### The problem
Look below for the line that contains "The width and" and the line that contains "You are a GUI", then restate both of them and every line in between, exactly. No picture goes in the copy.

··· Data for processing ···

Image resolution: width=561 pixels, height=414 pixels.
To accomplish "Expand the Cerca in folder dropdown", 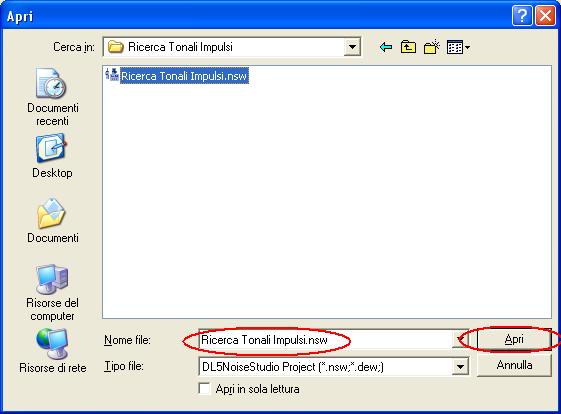I will (352, 47).
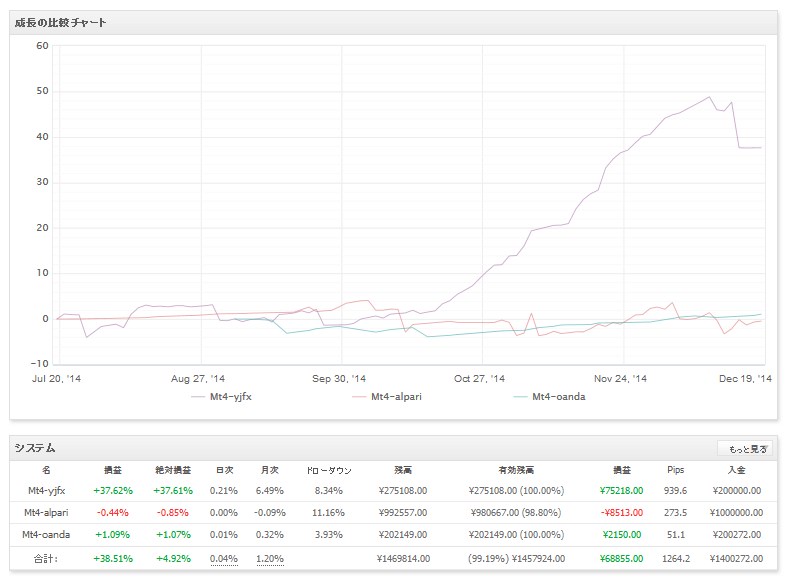787x580 pixels.
Task: Open Mt4-oanda system in the table
Action: pos(48,533)
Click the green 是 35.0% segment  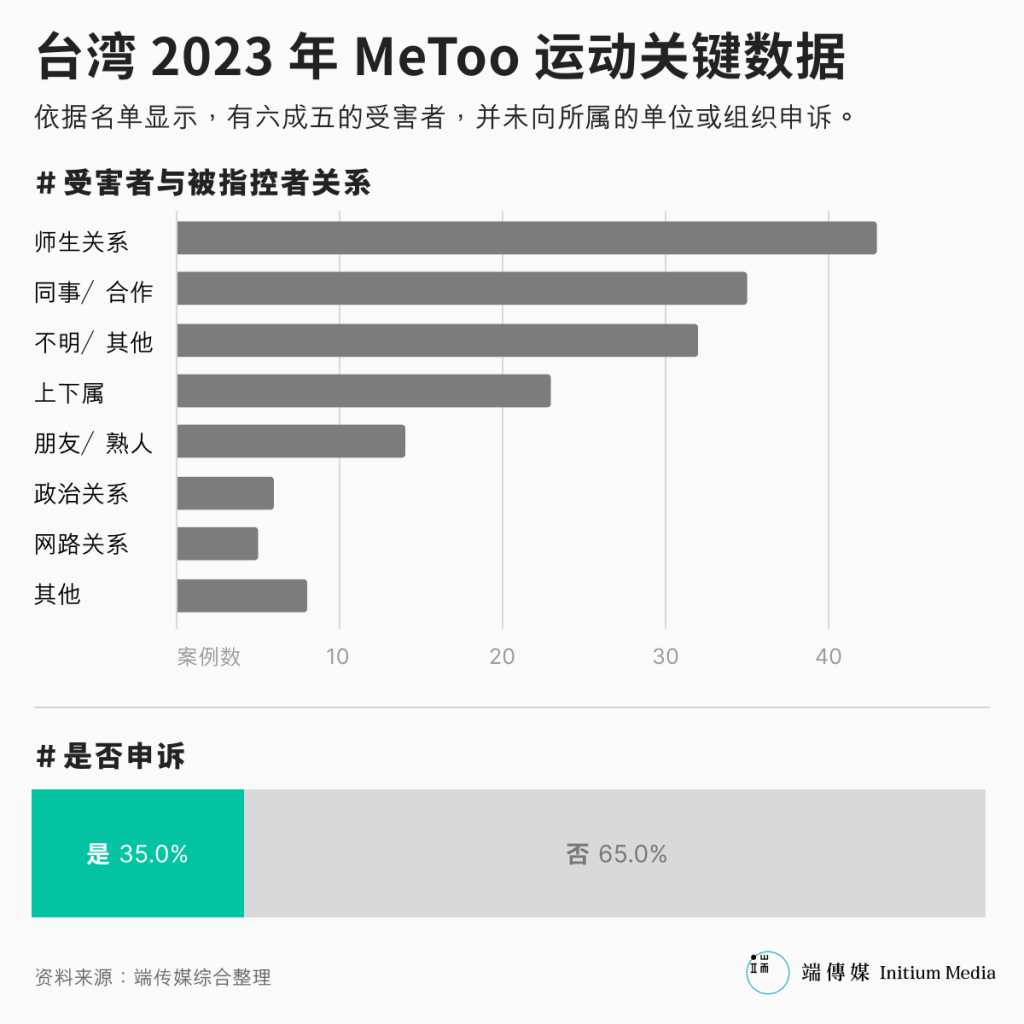138,853
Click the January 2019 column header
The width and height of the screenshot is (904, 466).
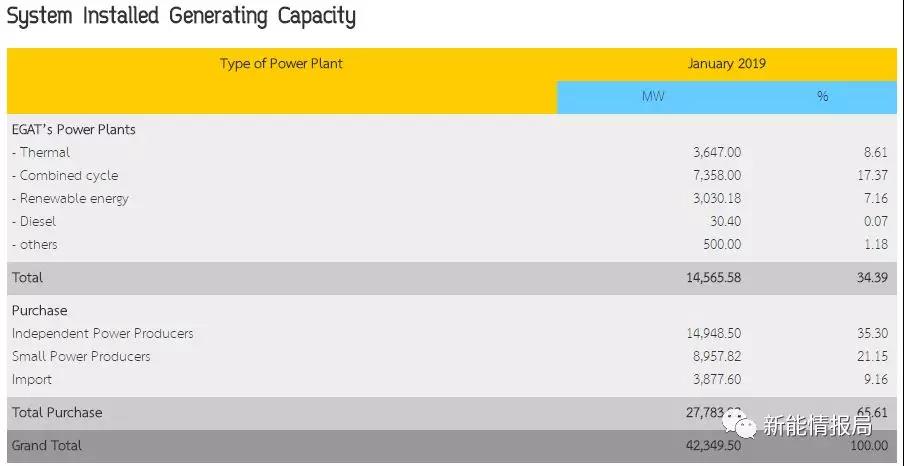click(x=726, y=63)
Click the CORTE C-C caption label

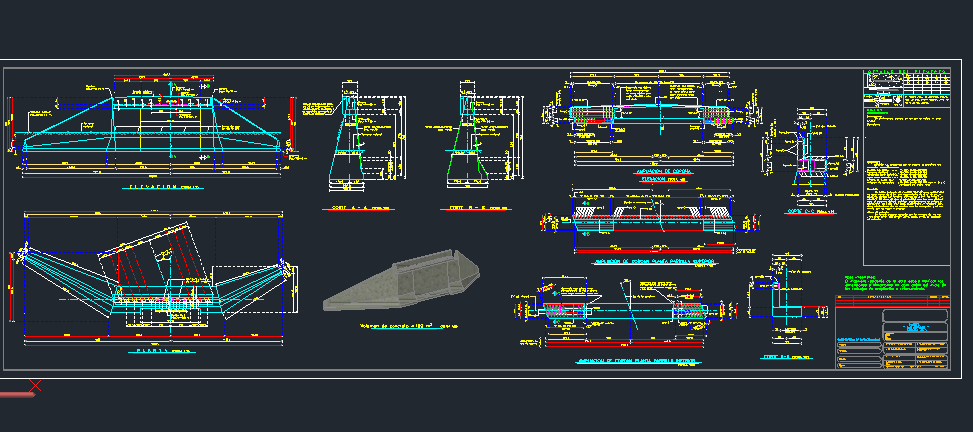coord(810,211)
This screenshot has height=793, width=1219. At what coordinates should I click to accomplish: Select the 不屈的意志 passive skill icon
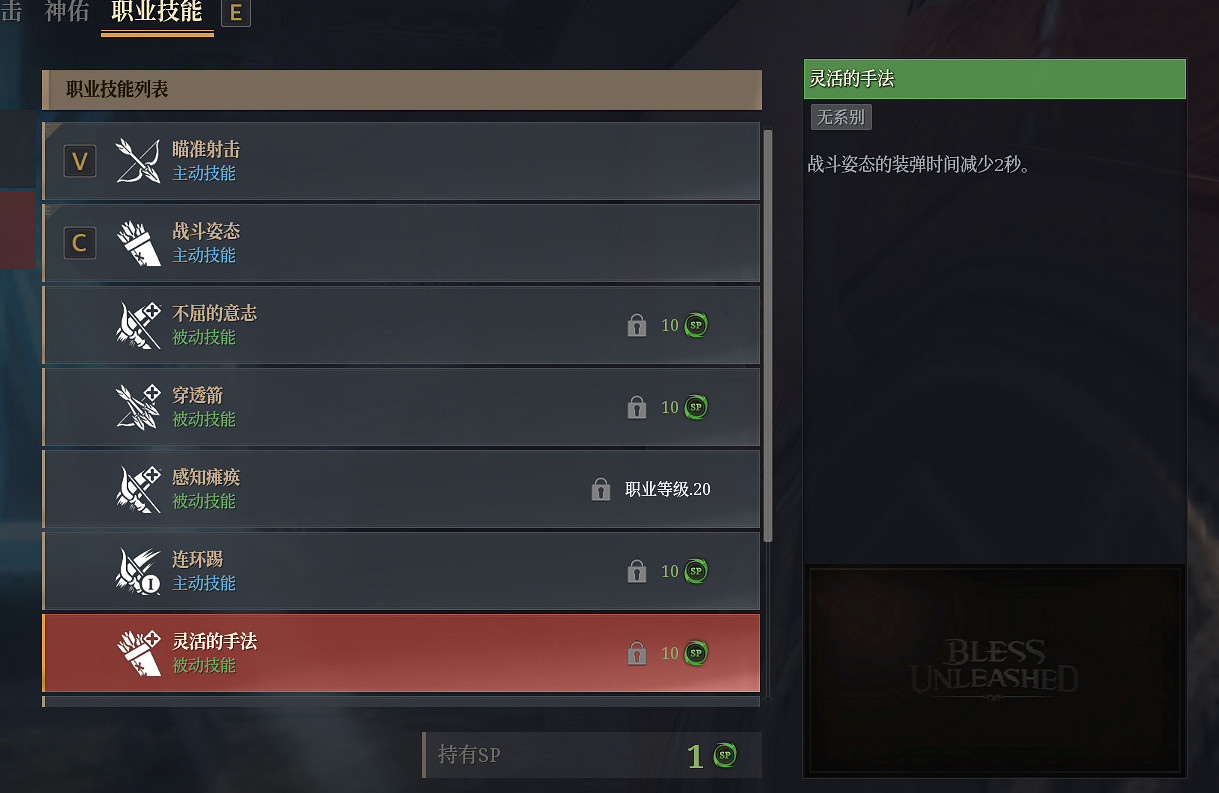pos(138,325)
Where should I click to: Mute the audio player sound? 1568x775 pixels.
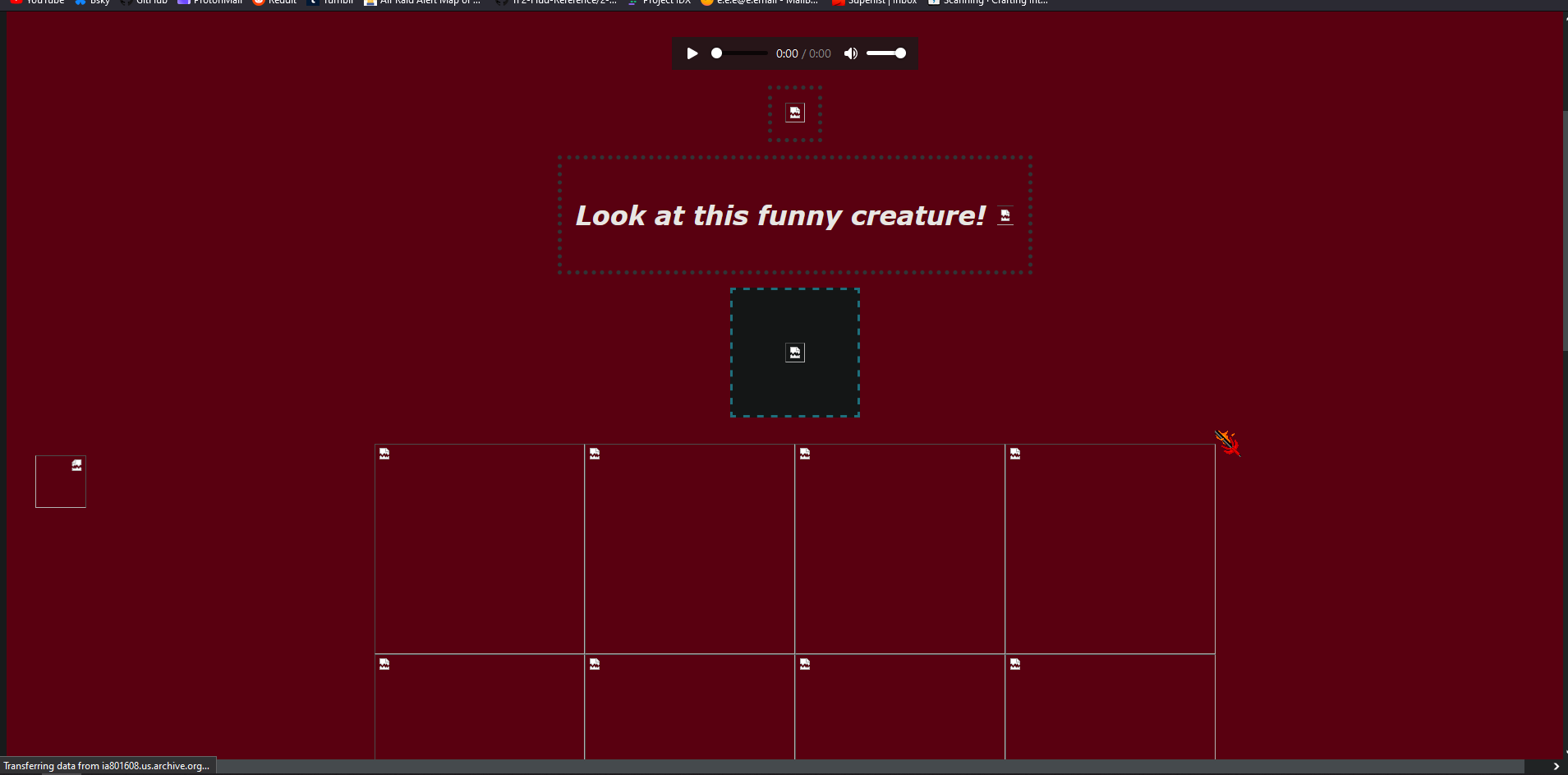pos(851,53)
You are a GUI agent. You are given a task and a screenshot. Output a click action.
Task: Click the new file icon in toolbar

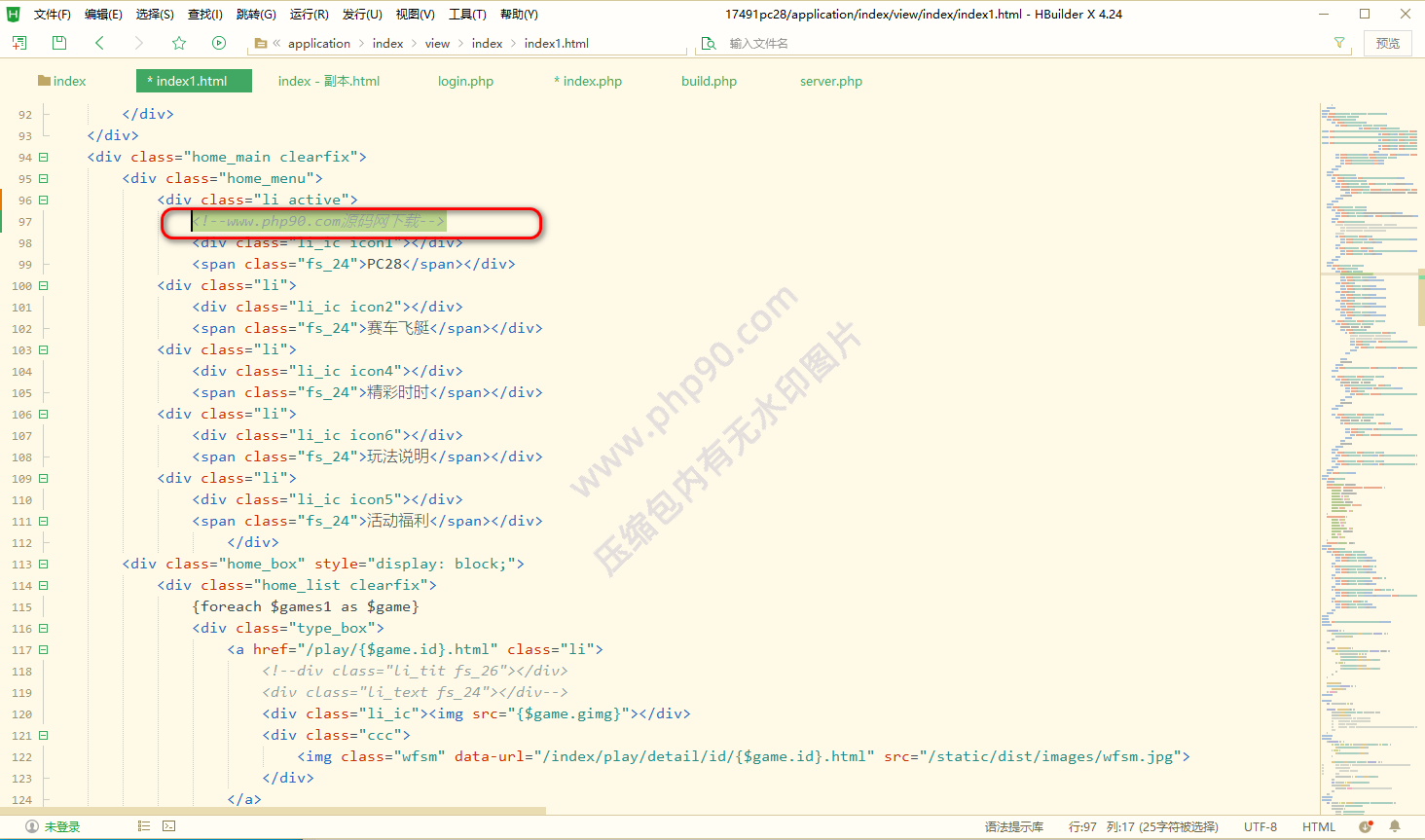(19, 43)
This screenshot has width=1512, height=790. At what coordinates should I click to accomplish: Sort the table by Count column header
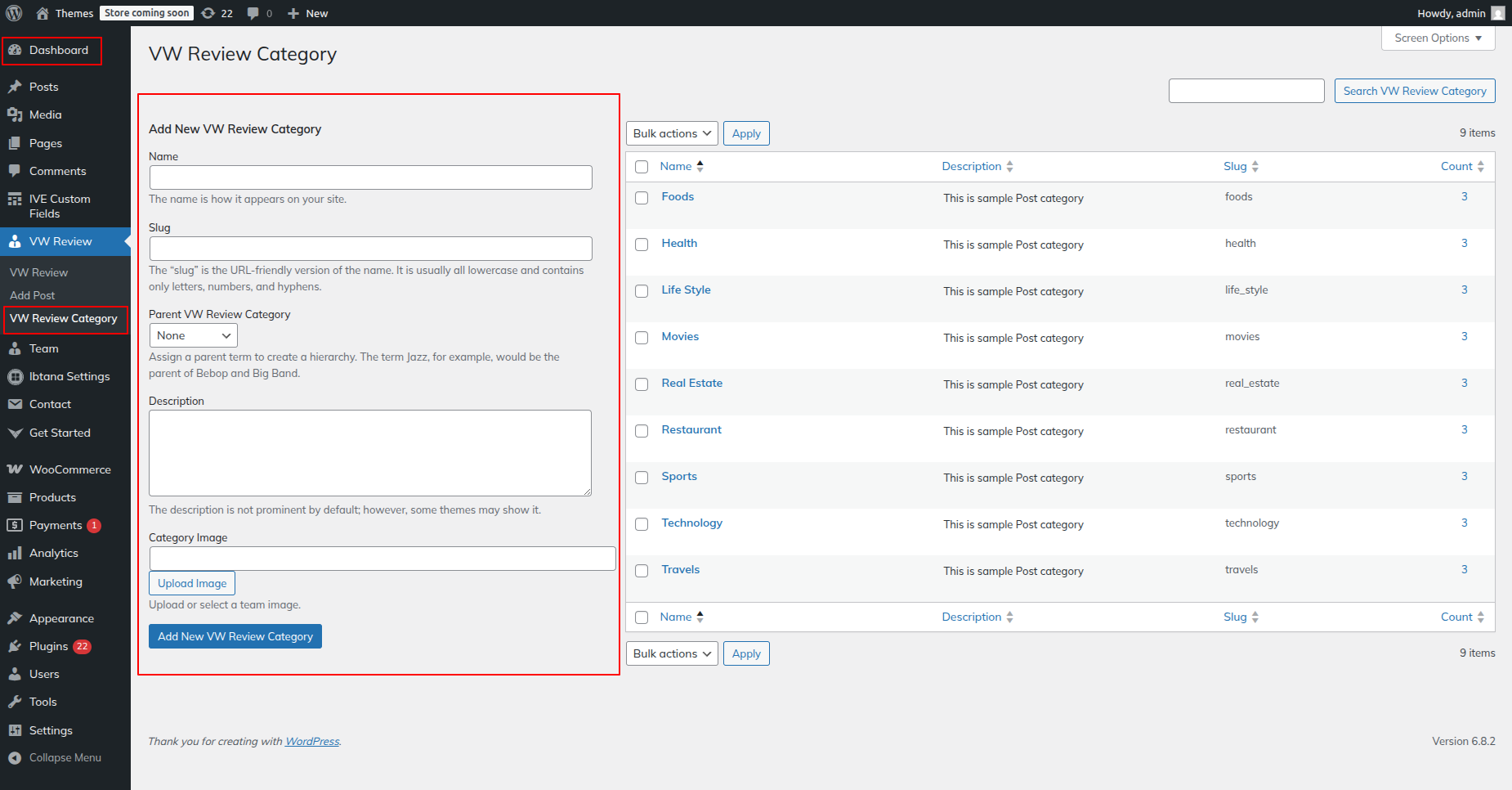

···

### Expected answer
The width and height of the screenshot is (904, 466).
click(x=726, y=63)
Click the CORTE C-C caption label

coord(810,211)
This screenshot has height=793, width=1219. At what coordinates should I click to accomplish: Select the 不屈的意志 passive skill icon
pos(138,325)
Where should I click to: Mute the audio player sound? 1568x775 pixels.
pos(851,53)
You are a GUI agent. You are given a task and a screenshot. Output a click action.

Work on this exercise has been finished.